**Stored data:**
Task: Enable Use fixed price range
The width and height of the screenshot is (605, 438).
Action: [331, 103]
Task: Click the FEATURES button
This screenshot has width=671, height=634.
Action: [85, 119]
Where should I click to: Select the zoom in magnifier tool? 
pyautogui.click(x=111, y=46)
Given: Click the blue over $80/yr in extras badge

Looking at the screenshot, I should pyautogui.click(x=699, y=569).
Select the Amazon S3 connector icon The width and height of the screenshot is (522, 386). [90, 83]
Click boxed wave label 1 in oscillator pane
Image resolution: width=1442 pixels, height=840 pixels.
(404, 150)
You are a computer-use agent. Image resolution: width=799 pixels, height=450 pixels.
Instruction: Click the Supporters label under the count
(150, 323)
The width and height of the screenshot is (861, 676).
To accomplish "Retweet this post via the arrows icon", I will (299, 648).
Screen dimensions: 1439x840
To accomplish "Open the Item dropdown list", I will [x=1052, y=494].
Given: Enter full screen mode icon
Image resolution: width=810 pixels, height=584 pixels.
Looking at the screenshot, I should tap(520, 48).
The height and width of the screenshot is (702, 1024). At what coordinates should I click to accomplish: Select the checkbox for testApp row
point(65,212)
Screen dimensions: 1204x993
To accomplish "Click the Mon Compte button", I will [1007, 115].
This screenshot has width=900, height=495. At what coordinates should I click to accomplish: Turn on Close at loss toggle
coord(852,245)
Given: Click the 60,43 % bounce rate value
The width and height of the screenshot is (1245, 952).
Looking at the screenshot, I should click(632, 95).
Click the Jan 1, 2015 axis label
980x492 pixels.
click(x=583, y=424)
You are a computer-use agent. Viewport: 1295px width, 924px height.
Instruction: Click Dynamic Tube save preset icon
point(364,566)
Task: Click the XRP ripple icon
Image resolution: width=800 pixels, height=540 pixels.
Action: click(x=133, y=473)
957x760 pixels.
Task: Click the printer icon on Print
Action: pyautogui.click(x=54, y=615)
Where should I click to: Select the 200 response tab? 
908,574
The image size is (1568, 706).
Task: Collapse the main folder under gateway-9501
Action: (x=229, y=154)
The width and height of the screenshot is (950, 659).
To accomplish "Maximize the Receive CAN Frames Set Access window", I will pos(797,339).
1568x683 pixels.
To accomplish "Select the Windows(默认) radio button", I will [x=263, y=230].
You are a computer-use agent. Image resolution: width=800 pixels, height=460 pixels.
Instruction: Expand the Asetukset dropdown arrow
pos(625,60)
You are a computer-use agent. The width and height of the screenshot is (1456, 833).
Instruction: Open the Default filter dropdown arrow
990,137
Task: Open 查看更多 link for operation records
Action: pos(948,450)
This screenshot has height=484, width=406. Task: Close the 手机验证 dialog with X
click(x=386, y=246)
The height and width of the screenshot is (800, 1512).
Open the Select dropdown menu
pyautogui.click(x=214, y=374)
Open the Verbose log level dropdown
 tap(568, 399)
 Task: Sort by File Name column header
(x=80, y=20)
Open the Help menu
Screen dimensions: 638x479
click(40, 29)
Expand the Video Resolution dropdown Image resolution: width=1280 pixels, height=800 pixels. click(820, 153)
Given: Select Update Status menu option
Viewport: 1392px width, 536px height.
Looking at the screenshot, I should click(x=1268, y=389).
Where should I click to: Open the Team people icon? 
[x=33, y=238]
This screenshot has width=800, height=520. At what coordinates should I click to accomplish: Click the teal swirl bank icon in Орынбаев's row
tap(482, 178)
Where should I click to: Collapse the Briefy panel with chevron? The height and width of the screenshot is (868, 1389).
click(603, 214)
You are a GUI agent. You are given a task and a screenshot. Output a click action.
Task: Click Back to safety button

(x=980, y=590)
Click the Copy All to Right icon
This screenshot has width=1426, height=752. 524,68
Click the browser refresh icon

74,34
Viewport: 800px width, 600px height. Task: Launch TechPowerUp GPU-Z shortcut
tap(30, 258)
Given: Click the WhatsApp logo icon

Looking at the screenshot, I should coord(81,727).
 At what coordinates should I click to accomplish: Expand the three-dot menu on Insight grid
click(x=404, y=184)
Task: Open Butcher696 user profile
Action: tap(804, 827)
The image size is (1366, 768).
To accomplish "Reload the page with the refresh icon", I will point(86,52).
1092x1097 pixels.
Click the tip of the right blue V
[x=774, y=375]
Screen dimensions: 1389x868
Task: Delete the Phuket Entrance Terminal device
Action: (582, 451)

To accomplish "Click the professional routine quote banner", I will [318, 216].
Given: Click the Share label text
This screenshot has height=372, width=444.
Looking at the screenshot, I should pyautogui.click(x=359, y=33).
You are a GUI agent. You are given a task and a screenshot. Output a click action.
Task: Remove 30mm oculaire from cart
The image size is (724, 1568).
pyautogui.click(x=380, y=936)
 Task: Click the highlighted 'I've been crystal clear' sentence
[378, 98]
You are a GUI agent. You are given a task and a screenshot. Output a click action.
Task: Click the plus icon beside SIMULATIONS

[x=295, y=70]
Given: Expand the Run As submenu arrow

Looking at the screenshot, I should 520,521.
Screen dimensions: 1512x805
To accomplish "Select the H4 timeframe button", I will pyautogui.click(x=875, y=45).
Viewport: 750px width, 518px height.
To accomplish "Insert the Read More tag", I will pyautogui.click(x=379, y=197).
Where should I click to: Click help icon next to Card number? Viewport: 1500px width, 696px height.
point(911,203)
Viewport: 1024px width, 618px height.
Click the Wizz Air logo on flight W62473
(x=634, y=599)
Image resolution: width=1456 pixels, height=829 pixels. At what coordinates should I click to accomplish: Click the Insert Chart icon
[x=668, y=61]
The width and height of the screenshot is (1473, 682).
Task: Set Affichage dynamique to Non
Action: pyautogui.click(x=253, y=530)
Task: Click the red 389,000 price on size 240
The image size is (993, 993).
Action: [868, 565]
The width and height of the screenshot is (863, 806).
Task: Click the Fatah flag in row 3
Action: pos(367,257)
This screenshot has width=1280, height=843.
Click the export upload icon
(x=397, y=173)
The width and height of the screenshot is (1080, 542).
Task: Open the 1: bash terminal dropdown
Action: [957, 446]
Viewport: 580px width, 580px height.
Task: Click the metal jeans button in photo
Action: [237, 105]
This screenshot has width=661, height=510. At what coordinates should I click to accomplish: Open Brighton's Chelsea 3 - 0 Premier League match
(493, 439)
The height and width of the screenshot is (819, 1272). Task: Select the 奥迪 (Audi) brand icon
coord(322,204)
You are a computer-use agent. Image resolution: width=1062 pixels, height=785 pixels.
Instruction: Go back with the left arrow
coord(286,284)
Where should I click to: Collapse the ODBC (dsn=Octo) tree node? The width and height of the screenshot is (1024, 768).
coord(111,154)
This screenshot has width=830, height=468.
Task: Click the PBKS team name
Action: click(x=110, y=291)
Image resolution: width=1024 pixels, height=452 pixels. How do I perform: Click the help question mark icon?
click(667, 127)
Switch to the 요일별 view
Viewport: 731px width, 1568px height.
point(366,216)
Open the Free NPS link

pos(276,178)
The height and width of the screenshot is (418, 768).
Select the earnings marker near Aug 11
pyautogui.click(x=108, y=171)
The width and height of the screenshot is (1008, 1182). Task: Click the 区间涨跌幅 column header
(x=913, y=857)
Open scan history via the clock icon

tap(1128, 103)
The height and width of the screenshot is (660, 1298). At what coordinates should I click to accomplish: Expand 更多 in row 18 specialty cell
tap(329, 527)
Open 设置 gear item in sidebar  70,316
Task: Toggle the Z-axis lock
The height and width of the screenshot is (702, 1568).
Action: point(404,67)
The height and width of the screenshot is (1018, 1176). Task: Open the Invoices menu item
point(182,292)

**Brief:** Look back at the entries above. Retype the line with "Where should I click to: Click", the line with "This screenshot has width=1280, height=843.", and all lines in between.

**Answer to this exercise:**
Where should I click to: Click help icon next to Card number? Viewport: 1500px width, 696px height.
point(911,203)
Viewport: 1024px width, 618px height.
Click the Wizz Air logo on flight W62473
(x=634, y=599)
Image resolution: width=1456 pixels, height=829 pixels. At what coordinates should I click to accomplish: Click the Insert Chart icon
[x=668, y=61]
The width and height of the screenshot is (1473, 682).
Task: Set Affichage dynamique to Non
Action: pyautogui.click(x=253, y=530)
Task: Click the red 389,000 price on size 240
The image size is (993, 993).
Action: [868, 565]
The width and height of the screenshot is (863, 806).
Task: Click the Fatah flag in row 3
Action: pos(367,257)
This screenshot has width=1280, height=843.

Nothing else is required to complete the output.